Cass. 3e civ. 21 January 2021, no. 19-22.219, Sté Eiffage Construction Côte d’Azur, ECLI:FR:CCASS:2021:C300103
Although many of the provisions of the 1975 Subcontracting Act are merely dispositive, provided that the stipulations of the contract are negotiated, Article 14, which deals with the surety of the principal contractor, stands out as being of public policy: it cannot be derogated from under penalty of nullity of the contract.
The decision of the Court of Cassation brings a new, restrictive, look to the regime of the surety.
Thus, traditionally, the surety must be taken out by the main contractor before the conclusion of the subcontract, and in any event, before the subcontracted work begins.

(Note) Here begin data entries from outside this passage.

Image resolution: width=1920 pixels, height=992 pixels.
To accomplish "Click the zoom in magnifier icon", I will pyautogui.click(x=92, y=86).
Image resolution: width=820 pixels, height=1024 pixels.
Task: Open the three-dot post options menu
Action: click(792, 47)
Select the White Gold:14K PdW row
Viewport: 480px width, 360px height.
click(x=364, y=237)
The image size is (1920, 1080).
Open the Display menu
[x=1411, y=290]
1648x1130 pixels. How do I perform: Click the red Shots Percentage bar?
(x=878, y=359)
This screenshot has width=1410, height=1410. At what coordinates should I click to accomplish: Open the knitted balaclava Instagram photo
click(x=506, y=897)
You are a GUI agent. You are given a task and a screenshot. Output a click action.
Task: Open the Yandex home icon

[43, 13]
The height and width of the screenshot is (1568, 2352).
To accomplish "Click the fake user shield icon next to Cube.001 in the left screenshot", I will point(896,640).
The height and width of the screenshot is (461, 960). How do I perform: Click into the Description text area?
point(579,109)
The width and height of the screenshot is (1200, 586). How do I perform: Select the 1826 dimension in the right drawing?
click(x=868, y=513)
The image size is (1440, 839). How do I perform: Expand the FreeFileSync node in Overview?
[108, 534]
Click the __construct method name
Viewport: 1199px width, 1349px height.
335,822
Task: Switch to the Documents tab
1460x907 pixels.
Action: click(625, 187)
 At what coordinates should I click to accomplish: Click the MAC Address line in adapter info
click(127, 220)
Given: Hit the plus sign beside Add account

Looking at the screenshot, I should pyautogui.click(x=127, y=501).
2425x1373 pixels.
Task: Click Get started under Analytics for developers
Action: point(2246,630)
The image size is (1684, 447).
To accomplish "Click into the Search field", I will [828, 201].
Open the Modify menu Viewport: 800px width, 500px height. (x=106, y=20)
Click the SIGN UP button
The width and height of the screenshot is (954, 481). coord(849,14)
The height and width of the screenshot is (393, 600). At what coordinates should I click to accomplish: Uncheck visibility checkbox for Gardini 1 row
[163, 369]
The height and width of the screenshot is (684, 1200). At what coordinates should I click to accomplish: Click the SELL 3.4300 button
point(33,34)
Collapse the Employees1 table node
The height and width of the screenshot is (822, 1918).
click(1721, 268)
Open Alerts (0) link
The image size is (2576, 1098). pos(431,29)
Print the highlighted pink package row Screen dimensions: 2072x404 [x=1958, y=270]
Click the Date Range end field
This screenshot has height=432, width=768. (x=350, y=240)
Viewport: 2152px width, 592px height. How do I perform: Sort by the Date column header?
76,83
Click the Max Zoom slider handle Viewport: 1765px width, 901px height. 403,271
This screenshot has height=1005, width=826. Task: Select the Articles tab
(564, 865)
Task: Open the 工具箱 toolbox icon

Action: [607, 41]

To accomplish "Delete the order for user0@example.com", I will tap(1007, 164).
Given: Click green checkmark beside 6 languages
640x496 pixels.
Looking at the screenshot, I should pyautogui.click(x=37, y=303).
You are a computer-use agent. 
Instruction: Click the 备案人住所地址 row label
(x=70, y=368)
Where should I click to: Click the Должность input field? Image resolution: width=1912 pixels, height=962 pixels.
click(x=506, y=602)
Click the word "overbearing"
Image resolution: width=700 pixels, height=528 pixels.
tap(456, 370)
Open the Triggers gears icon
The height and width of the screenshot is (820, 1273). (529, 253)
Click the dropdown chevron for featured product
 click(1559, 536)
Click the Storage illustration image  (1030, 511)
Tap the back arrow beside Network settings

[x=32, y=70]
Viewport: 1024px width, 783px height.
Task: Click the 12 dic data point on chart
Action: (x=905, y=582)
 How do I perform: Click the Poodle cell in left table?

This rather strict regime has led in practice to the development of suspensive conditions concerning the main contractor’s surety, particularly under the advice of the French Building Federation (FFB). The decision of the Court of Cassation has completed the protection of the subcontractor by rendering null and void any contract concluded with a surety subject to a suspensive condition. This nullity, which stems from Article 15 of the 1975 Act, is intended exclusively to protect the subcontractor, so that this case law cannot be invoked by the main contractor.
Following this decision, it is necessary to check the conformity of the General Conditions, as the FFB’s recommendations on the subject are outdated, but also the settlement of current contracts to avoid disputes that could lead to the invalidity of the subcontracting.